### Records for this exercise
begin
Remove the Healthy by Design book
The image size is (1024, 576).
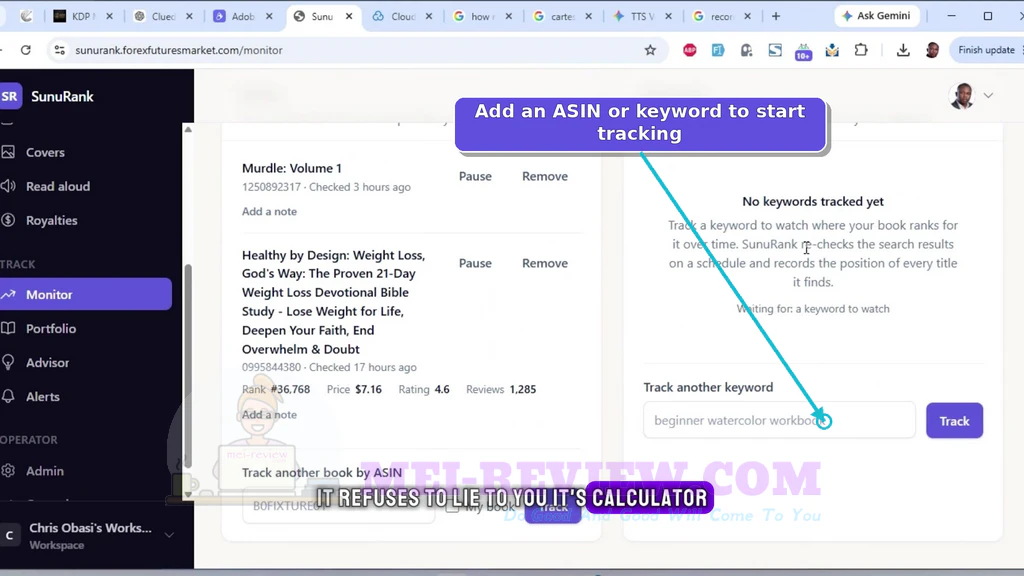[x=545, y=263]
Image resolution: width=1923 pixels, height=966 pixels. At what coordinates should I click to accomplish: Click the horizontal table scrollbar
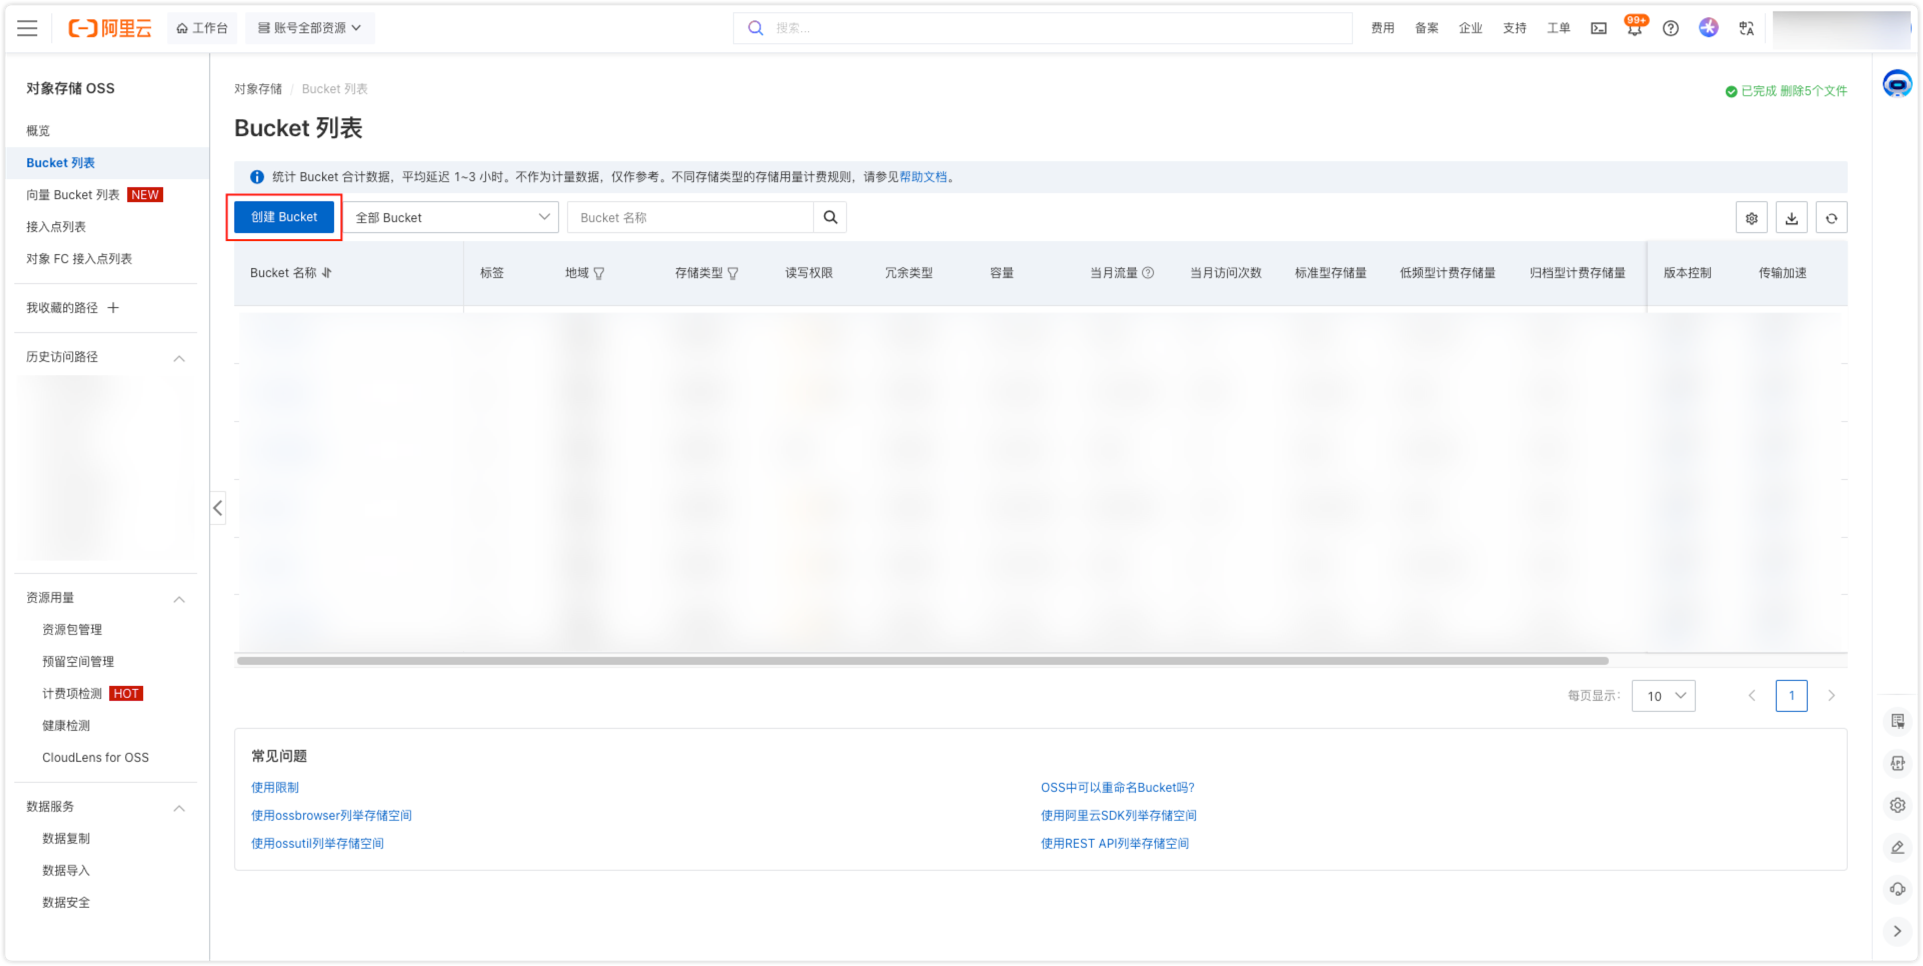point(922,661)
end
begin
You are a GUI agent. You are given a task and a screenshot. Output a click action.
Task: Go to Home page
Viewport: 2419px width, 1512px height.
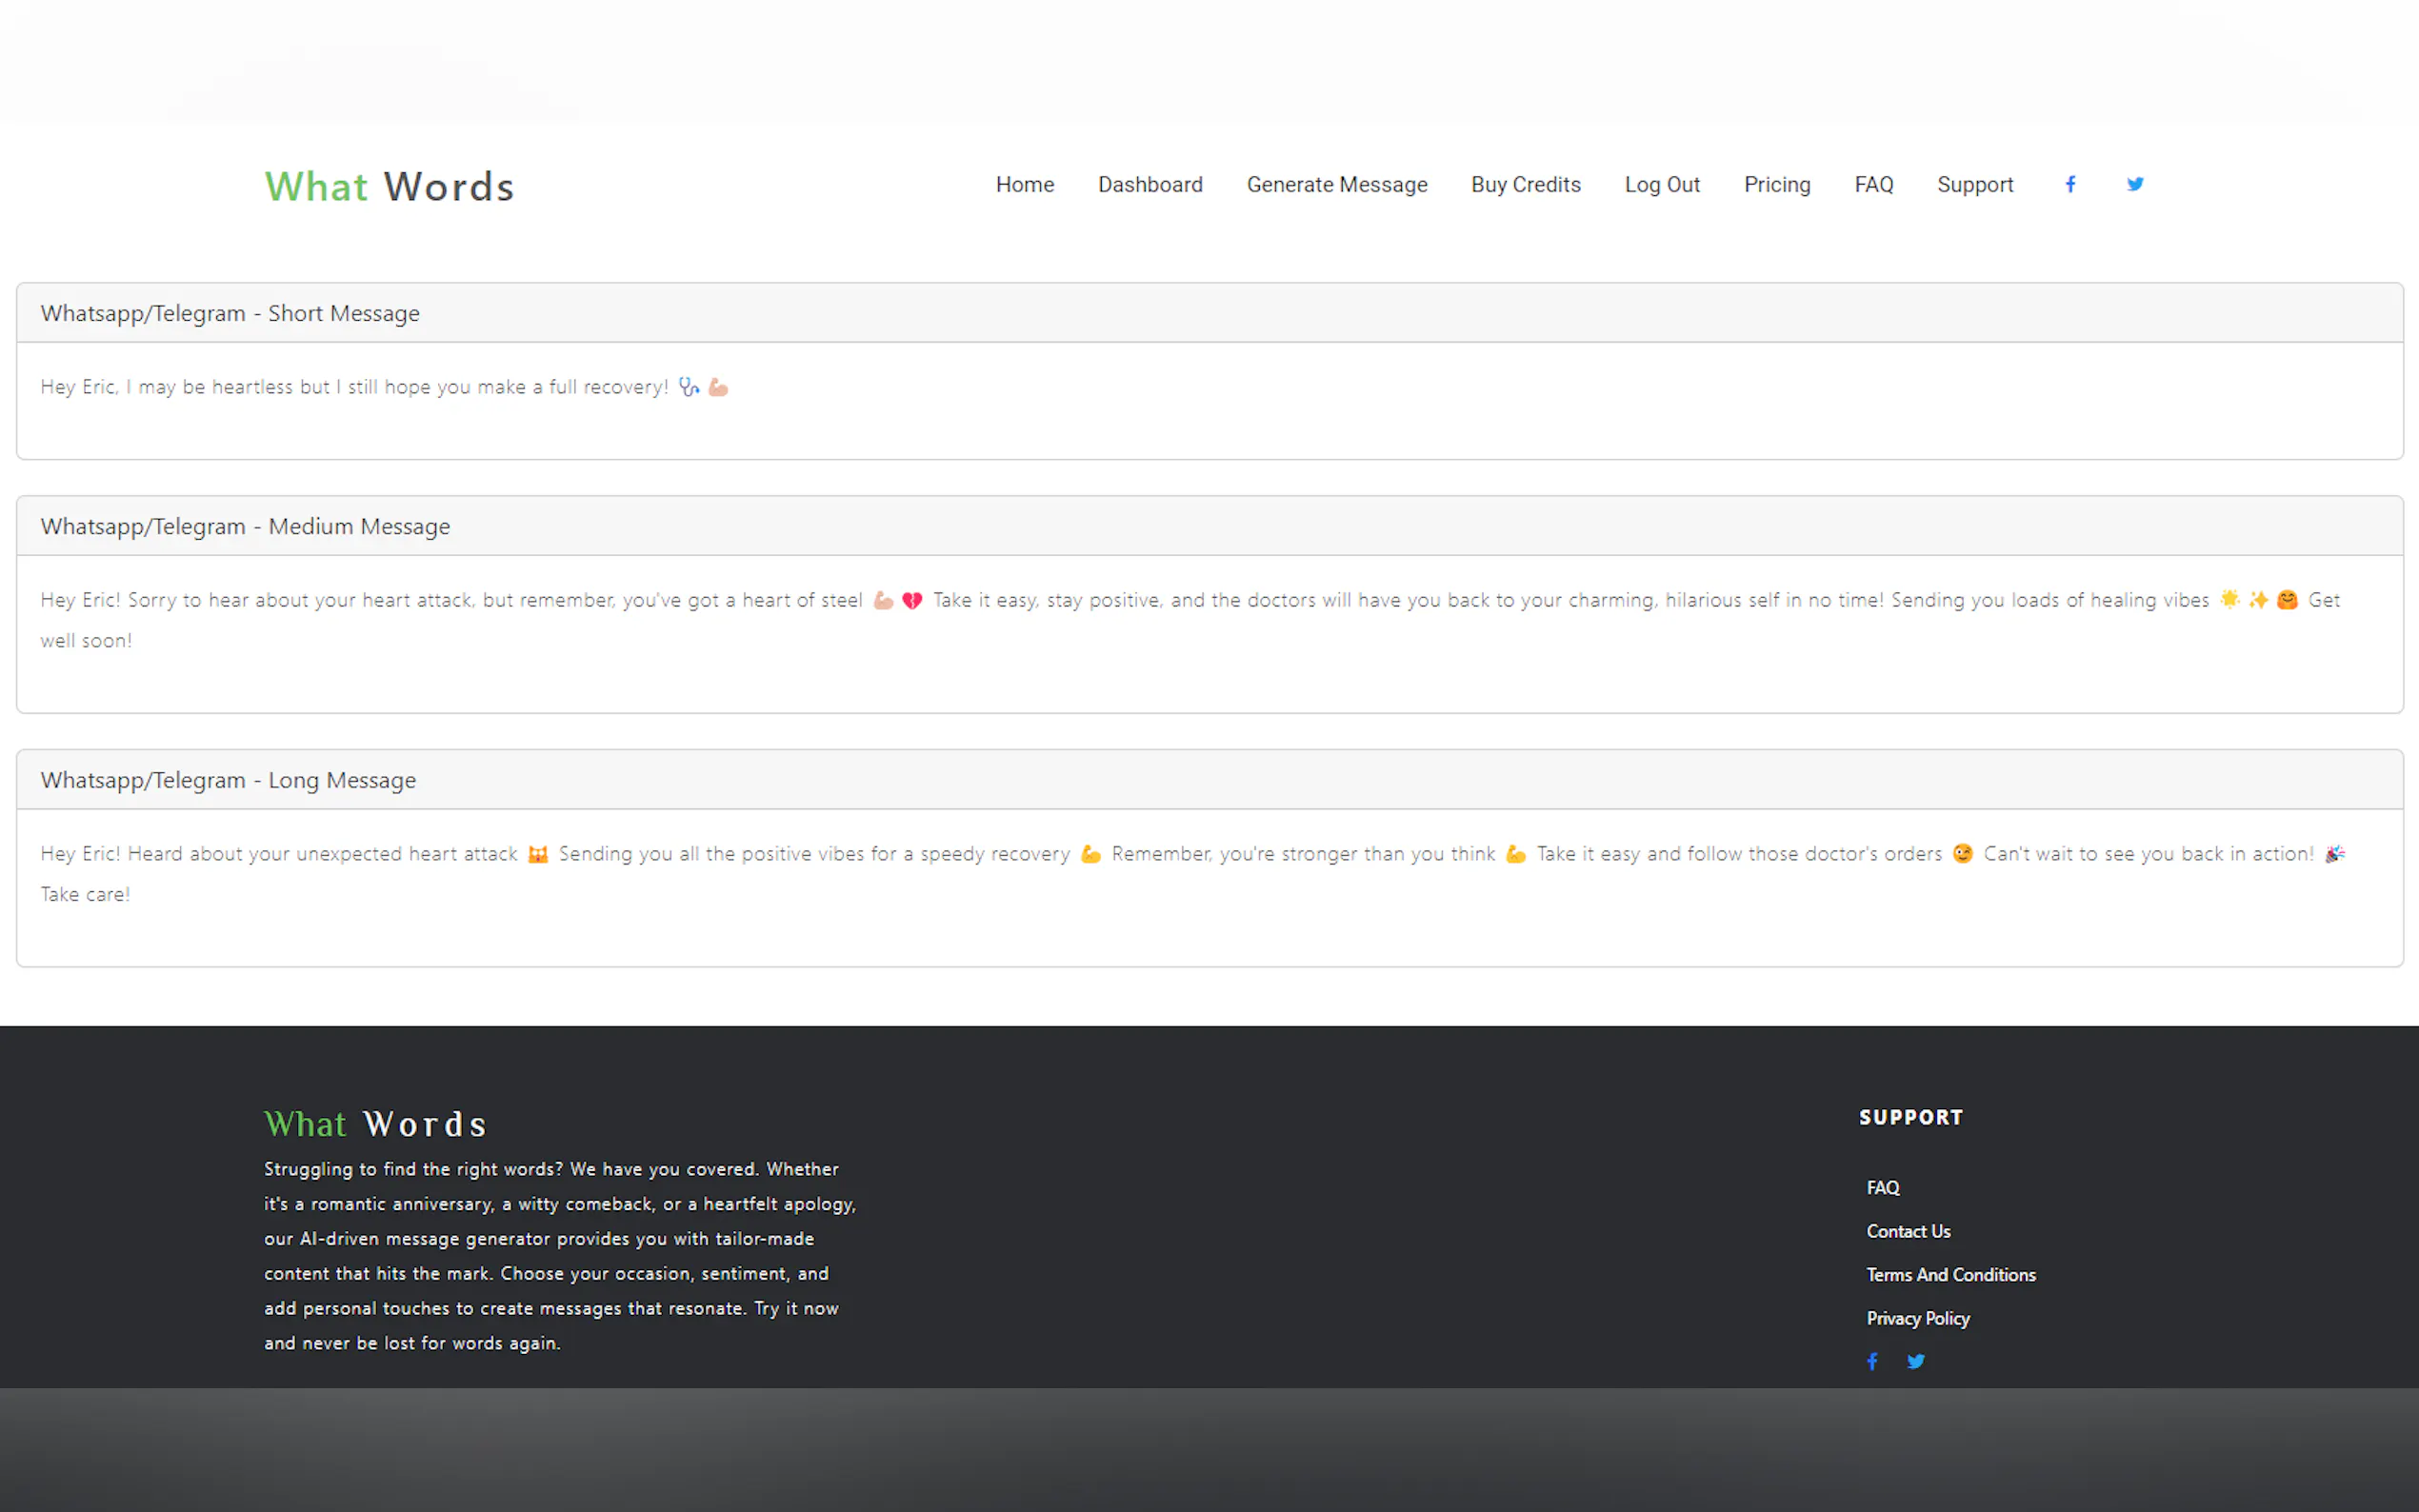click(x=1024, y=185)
end
begin
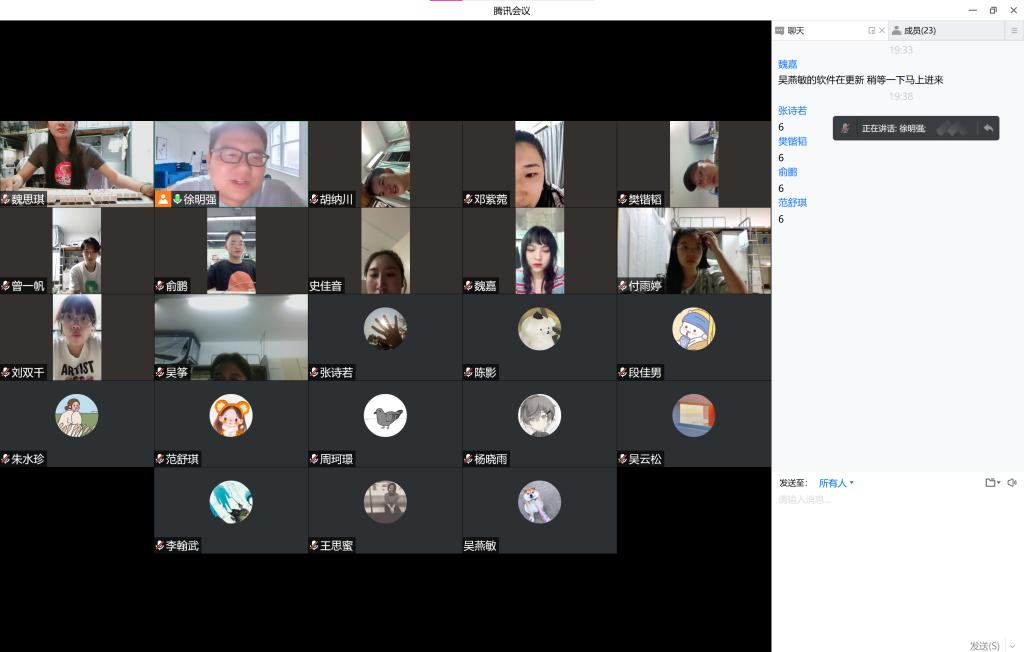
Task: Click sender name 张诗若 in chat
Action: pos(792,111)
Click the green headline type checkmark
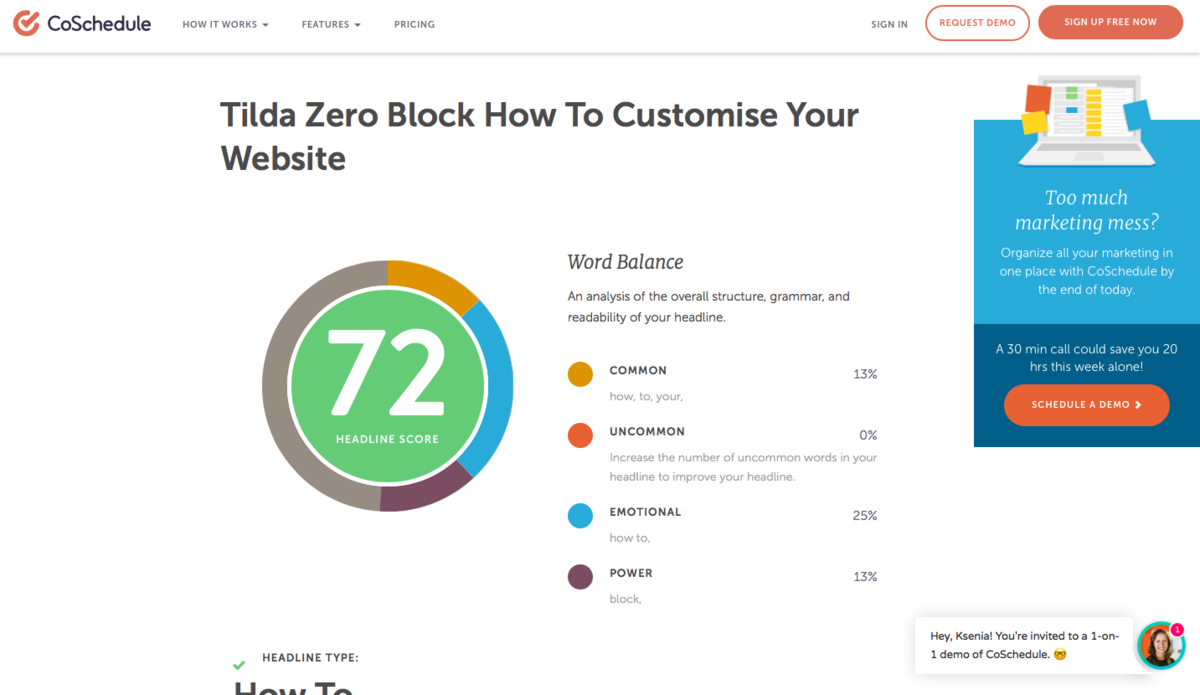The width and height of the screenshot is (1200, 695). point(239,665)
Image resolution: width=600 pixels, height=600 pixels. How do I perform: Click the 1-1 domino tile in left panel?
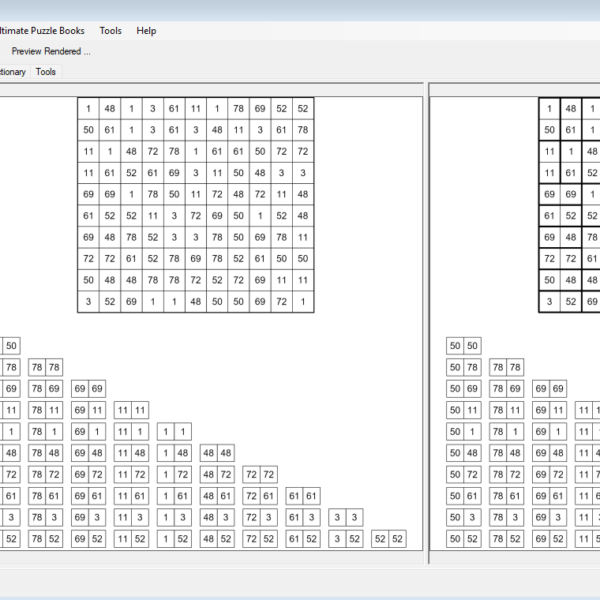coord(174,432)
end
### Set problem
Rewrite the lines from the one holding "You are a GUI" through the one holding "click(x=1024, y=185)", both included, swapping "Home page" for "Settings page" and keeping everything else the same. Leave out the pictures.

### Answer to this problem
You are a GUI agent. You are given a task and a screenshot. Output a click action.
Task: Go to Settings page
Viewport: 2419px width, 1512px height.
click(x=1024, y=185)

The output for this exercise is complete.